_What is expected_
Set out exactly, line by line, the stretch of data below that begins at the line containing "You are a computer-use agent. Viewport: 407px" and ends at the line containing "Given: Click the ranking", with both ends kept.

————

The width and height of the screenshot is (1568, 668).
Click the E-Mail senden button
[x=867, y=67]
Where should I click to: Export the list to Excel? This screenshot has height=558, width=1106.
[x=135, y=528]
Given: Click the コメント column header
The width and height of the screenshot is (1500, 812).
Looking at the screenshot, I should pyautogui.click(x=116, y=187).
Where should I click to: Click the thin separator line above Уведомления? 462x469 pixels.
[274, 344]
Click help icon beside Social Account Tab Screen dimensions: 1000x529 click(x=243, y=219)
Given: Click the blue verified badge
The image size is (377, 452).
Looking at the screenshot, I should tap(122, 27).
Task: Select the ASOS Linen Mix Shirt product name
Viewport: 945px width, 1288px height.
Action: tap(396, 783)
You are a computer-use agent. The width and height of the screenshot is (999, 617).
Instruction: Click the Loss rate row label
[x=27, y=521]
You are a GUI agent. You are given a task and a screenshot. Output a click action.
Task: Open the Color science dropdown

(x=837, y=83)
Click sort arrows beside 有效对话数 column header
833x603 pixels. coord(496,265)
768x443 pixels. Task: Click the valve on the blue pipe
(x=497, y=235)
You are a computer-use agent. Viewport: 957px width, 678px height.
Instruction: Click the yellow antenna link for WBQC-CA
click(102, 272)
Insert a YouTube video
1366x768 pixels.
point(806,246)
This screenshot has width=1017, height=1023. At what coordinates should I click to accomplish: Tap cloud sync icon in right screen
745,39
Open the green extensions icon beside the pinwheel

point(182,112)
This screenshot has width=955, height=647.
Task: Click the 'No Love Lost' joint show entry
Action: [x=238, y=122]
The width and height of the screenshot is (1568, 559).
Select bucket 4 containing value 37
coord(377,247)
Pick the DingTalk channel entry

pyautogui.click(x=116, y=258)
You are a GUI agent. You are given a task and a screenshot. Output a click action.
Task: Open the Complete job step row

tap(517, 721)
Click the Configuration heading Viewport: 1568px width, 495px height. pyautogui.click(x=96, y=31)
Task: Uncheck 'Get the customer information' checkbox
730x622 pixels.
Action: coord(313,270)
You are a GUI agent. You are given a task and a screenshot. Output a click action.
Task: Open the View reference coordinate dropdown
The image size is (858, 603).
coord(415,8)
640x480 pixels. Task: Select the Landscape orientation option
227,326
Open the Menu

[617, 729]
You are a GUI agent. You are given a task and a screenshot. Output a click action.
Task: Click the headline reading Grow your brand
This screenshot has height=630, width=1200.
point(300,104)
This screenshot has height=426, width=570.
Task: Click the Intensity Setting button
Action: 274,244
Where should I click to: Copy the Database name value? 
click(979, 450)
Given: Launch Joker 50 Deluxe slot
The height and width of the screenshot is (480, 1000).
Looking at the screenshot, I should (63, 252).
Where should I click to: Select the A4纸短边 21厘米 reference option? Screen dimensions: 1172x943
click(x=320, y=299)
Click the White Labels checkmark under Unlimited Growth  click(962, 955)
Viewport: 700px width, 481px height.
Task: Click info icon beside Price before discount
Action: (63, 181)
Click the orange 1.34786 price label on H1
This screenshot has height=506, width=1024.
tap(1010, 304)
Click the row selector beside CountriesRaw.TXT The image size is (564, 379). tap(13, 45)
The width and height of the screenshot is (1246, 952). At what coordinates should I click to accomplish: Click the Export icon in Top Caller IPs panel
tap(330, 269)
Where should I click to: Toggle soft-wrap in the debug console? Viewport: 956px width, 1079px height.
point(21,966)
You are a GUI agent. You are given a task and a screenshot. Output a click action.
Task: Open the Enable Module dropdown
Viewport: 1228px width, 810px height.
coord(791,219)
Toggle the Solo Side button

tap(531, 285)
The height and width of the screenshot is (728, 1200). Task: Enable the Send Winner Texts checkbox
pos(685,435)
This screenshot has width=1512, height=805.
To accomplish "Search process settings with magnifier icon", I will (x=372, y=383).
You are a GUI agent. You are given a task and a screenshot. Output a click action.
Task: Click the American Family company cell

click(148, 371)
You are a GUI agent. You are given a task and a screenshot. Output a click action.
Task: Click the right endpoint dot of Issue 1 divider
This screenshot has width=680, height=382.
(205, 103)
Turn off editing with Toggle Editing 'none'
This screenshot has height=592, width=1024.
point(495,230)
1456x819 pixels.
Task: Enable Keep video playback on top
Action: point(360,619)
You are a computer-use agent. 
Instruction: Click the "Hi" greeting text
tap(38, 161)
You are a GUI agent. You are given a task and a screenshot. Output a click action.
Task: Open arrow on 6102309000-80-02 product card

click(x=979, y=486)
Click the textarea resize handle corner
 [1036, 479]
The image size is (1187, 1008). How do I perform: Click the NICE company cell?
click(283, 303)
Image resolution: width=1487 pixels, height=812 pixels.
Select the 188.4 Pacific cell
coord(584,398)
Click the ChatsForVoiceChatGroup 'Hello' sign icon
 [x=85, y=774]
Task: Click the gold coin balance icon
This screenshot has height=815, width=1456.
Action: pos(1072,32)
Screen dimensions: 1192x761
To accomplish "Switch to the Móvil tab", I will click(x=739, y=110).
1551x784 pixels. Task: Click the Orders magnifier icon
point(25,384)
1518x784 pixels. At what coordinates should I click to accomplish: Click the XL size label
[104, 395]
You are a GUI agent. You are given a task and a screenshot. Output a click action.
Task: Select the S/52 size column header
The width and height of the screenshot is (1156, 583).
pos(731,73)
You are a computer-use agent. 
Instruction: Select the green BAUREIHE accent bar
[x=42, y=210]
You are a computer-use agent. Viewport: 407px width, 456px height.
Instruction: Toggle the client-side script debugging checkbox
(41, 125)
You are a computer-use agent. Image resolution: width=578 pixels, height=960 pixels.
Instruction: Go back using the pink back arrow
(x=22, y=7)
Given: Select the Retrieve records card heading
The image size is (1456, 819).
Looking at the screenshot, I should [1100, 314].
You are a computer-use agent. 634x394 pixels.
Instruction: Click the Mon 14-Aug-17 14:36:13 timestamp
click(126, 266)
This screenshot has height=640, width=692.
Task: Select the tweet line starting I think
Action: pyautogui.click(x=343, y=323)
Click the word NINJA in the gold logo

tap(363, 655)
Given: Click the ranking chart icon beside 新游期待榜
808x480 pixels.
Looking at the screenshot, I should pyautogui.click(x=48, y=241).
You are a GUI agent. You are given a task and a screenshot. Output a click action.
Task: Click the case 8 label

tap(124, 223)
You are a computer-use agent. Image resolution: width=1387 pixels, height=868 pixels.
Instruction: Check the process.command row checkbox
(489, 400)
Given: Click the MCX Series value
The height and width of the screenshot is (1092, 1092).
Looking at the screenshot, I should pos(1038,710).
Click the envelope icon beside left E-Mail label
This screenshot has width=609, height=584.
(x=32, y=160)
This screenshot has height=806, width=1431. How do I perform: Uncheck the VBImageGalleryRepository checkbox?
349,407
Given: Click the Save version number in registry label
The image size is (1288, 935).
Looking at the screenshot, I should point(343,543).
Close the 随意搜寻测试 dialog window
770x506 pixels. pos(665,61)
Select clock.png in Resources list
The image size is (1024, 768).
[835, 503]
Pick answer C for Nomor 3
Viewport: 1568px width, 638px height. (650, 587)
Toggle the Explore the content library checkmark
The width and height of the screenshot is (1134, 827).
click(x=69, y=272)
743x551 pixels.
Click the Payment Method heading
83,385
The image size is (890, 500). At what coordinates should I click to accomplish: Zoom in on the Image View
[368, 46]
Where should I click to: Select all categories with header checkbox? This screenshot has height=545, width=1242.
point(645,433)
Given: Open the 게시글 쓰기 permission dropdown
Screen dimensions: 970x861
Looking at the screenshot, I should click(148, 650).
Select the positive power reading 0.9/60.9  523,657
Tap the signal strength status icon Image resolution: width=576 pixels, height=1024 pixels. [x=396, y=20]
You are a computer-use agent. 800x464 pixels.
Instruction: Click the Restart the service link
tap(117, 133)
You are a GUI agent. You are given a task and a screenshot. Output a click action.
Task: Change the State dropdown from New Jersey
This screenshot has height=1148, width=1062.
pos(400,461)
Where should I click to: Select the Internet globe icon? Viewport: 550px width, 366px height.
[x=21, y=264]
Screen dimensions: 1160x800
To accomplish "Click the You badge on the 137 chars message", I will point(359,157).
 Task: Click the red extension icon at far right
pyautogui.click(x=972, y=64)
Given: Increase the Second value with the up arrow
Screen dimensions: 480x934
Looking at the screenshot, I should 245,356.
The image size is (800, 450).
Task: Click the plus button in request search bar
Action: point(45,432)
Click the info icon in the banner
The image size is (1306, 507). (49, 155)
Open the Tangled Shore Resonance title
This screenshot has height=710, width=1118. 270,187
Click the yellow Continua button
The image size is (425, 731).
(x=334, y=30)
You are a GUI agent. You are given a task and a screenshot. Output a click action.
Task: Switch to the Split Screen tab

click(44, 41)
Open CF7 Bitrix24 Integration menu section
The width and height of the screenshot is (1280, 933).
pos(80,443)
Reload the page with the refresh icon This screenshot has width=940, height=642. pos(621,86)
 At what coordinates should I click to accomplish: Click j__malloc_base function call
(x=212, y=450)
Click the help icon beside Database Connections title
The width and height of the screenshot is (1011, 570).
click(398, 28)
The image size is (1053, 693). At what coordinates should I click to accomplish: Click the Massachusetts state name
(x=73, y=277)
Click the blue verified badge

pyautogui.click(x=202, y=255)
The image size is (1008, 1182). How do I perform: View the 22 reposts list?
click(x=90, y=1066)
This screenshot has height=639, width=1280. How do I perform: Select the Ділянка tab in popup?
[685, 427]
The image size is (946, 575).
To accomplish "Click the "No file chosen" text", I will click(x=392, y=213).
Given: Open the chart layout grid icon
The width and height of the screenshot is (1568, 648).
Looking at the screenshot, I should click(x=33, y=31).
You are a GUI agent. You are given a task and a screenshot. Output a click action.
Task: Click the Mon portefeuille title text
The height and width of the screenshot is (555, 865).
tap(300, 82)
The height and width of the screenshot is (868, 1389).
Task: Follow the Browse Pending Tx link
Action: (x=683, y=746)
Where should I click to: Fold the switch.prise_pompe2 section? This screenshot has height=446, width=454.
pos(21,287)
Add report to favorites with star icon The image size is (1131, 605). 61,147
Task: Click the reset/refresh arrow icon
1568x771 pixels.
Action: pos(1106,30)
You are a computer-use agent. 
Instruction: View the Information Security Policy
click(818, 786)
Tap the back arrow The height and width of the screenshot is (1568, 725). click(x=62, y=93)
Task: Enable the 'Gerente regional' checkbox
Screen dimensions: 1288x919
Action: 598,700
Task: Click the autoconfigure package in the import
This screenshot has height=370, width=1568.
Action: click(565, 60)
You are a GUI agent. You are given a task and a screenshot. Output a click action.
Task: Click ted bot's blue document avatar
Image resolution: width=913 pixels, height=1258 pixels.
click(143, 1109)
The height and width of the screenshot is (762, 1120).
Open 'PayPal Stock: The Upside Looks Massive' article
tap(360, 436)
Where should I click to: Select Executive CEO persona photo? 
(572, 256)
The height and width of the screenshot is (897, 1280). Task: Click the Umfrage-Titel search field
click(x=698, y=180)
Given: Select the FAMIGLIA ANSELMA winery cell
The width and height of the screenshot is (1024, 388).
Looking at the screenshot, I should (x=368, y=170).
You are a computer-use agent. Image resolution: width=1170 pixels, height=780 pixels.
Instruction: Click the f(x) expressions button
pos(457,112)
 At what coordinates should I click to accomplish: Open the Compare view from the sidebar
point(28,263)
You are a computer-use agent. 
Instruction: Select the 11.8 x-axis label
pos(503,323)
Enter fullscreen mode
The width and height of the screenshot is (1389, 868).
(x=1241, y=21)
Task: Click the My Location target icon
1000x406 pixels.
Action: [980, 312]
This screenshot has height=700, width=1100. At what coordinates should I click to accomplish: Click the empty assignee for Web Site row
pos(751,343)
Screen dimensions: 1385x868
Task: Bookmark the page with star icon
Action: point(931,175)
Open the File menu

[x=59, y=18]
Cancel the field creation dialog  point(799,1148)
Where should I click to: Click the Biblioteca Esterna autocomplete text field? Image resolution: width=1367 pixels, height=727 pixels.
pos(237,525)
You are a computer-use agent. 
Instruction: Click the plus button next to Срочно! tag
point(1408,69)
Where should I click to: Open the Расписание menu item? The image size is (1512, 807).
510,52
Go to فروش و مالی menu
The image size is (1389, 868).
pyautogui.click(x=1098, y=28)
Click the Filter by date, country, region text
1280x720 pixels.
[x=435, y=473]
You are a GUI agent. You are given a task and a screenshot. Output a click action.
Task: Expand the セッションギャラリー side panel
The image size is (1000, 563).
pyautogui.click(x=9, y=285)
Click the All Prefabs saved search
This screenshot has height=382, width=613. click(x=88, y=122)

————

_Exercise solution_
You are a computer-use agent. Viewport: 407px width, 456px height.
Instruction: Toggle the client-side script debugging checkbox
(41, 125)
You are a computer-use agent. Image resolution: width=578 pixels, height=960 pixels.
Instruction: Go back using the pink back arrow
(x=22, y=7)
Given: Select the Retrieve records card heading
The image size is (1456, 819).
Looking at the screenshot, I should [1100, 314].
You are a computer-use agent. 634x394 pixels.
Instruction: Click the Mon 14-Aug-17 14:36:13 timestamp
click(126, 266)
This screenshot has height=640, width=692.
Task: Select the tweet line starting I think
Action: pyautogui.click(x=343, y=323)
Click the word NINJA in the gold logo

tap(363, 655)
Given: Click the ranking chart icon beside 新游期待榜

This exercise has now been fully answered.